• _ASSIGNED TASK_:
Transcribe exactly everything in the data below from the line containing "Task: Select the Hand tool in toolbar" down to the line containing "The width and height of the screenshot is (1419, 740).", both lines included and nothing further.
-------- INPUT DATA --------
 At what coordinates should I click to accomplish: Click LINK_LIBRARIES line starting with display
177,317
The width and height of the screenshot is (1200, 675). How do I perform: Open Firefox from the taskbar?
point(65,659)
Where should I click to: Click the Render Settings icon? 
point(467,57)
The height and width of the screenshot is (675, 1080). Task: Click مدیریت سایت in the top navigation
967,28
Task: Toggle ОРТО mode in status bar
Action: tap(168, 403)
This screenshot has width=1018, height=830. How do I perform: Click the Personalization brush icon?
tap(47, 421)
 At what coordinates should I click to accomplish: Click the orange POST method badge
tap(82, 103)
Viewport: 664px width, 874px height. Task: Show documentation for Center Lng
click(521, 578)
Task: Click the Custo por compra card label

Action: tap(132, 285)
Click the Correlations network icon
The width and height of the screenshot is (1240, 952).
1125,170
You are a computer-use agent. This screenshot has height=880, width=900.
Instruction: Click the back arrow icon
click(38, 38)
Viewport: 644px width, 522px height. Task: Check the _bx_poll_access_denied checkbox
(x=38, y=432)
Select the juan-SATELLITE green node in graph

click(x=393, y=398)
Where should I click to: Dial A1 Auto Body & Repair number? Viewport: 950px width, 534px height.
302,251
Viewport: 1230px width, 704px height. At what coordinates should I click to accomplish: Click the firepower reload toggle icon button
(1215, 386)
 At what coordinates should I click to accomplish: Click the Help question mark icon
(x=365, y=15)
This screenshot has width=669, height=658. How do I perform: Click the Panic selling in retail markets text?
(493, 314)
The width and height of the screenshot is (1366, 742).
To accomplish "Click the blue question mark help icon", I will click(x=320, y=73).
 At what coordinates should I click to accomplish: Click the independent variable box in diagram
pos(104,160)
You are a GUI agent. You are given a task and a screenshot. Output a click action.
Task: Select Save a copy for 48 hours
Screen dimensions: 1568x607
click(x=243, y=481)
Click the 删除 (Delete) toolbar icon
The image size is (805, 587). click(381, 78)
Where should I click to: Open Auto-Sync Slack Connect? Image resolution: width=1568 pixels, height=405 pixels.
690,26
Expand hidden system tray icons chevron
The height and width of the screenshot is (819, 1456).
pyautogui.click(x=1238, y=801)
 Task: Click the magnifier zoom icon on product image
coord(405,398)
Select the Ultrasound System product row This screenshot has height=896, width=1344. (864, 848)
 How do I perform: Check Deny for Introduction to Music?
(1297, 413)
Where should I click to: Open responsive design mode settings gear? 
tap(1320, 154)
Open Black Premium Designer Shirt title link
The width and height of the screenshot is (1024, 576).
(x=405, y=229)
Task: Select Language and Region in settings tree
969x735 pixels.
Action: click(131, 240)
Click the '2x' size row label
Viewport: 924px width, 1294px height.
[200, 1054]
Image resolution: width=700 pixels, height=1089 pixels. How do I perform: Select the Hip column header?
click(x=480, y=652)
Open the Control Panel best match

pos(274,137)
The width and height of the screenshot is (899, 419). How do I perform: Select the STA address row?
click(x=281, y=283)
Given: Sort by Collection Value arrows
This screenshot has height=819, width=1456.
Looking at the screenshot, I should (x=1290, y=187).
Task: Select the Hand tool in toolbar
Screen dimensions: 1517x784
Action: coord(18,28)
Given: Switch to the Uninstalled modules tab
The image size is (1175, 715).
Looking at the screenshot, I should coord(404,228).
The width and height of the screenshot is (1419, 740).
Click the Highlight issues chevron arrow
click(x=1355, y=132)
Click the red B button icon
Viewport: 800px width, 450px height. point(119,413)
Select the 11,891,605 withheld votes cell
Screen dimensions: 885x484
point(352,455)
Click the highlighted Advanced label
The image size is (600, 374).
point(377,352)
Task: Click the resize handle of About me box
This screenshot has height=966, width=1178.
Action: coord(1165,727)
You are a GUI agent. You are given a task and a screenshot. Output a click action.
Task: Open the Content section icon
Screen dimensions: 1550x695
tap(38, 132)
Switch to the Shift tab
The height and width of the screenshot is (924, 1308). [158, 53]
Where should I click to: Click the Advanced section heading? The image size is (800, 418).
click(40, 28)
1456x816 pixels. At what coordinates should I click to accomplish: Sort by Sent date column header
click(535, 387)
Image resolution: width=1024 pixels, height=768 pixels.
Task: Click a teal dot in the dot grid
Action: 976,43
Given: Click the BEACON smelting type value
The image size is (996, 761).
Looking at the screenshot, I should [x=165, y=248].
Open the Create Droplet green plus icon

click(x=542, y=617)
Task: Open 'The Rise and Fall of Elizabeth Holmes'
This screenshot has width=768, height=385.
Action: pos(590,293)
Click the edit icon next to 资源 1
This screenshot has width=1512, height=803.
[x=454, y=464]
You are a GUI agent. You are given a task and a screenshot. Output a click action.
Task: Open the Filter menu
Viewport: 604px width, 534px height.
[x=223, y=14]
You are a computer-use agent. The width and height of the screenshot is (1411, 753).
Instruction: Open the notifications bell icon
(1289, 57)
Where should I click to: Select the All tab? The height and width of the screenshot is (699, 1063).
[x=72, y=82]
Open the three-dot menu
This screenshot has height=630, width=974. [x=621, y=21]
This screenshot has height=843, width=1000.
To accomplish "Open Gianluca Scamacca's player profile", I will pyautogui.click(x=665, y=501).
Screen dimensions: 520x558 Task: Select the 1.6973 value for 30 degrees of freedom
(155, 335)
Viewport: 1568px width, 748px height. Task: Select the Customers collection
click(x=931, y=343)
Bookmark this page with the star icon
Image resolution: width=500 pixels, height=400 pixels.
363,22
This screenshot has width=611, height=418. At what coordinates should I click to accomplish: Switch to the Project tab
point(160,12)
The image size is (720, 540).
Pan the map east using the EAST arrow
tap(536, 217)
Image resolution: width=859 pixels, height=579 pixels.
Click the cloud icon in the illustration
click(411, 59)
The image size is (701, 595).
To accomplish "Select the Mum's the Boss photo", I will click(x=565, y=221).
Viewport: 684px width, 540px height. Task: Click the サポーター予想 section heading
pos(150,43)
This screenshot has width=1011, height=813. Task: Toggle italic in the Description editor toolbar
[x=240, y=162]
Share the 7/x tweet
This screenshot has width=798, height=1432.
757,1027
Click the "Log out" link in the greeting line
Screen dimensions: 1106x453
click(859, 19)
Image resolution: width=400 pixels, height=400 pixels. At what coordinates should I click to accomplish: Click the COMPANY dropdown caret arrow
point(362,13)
--------
• _ANSWER TO THIS PROBLEM_:
Task: Select the Hand tool in toolbar
Screen dimensions: 1517x784
Action: coord(18,28)
Given: Switch to the Uninstalled modules tab
The image size is (1175, 715).
Looking at the screenshot, I should coord(404,228).
The width and height of the screenshot is (1419, 740).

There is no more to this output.